Más aún, dice la Constitución que las leyes supremas en el país son ese texto y los Tratados Internacionales firmados por México.

Pues bien, el Tratado Internacional de Límites y Aguas de 1944 no aplica para el agua contenida en la presa La Boquilla, por lo tanto, mientras no cambie, ni el presidente López Obrador, ni el presidente Trump pueden disponer a su antojo de esa agua.

Ese es el marco legal existente.

¿Acaso no pueden, los funcionarios federales de Chihuahua, informarle al presidente López Obrador que está violando la ley y que no puede enviar a la Guardia Nacional a resguardar la extracción del agua de las presas de Chihuahua, para entregarla a los EU, “para cumplir los compromisos del Tratado”?

Y mucho menos, hacer que el pueblo de Chihuahua, en particular del centro-sur del estado, se enfrente a las fuerzas armadas, tanto la Guardia Nacional, como el Ejército y la Policía Militar.

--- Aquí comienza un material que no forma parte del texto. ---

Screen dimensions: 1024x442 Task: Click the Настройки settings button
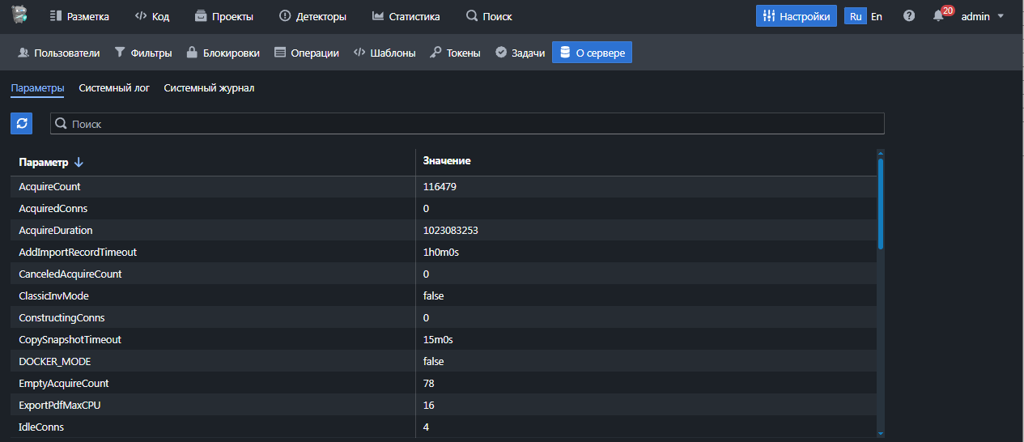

¿Cómo puede el presidente emanado de la izquierda mexicana lanzar a cientos de soldados -dejemos fuera la patraña de que eran los elementos de la Guardia Nacional y algunas fuerzas del Ejército Mexicano- a resguardar la presa que es un símbolo de orgullo, de pertenencia, de identidad, de recreación y de alimento para una extensa población de Chihuahua?

¿Cómo puede el presidente asegurar que la toma de La Boquilla se debió a un acuerdo de algunos exgobernadores y algunos panistas y que se originó porque el año próximo hay elecciones?

¿Y por qué en las 14 entidades en las que también habrá elecciones en 2021 no existen estos conflictos y en las que también la disputa será, casi en todas, con el PAN? ¿Por qué?

Simple. Porque en ellas no se pretende robarles el agua.

¿Por qué razón, ahora que la presa Marte R. Gómez de Tamaulipas está totalmente llena no les pide a los tamaulipecos que entreguen cantidades extras de agua a los EU?

¿Por qué hasta ahora la Conagua, no sabemos si siguiendo sus instrucciones o no, se ha negado sistemáticamente a confrontar sus cifras de entrega de volúmenes de agua a los EU con las de los productores de los distritos de riego, sin duda, verdaderos expertos en el tema, y para nada, individuos “manipulados”, como permanentemente los califica el presidente?

Por si faltara algo, el atentado en contra de los productores Jessica Silva y su esposo, Jaime Torres, en el que murió ella, en un truculento episodio en el que, presuntamente, elementos de la Guardia Nacional son los responsables, es lo peor de la jornada del martes anterior.

Nunca esperábamos que cosa semejante ocurriera con la izquierda en el gobierno, todo por no escuchar a la gente.

Es el momento en el que los “dueños de su silencio” en Chihuahua, los funcionarios federales, presenten su renuncia por no saber aquilatar la gravedad de las acciones del Gobierno federal, ni informar y evaluar adecuadamente ante el presidente López Obrador que aparece, inopinadamente, como el presidente represor de los agricultores del centro-sur de Chihuahua y los miles de ciudadanos que los respaldan.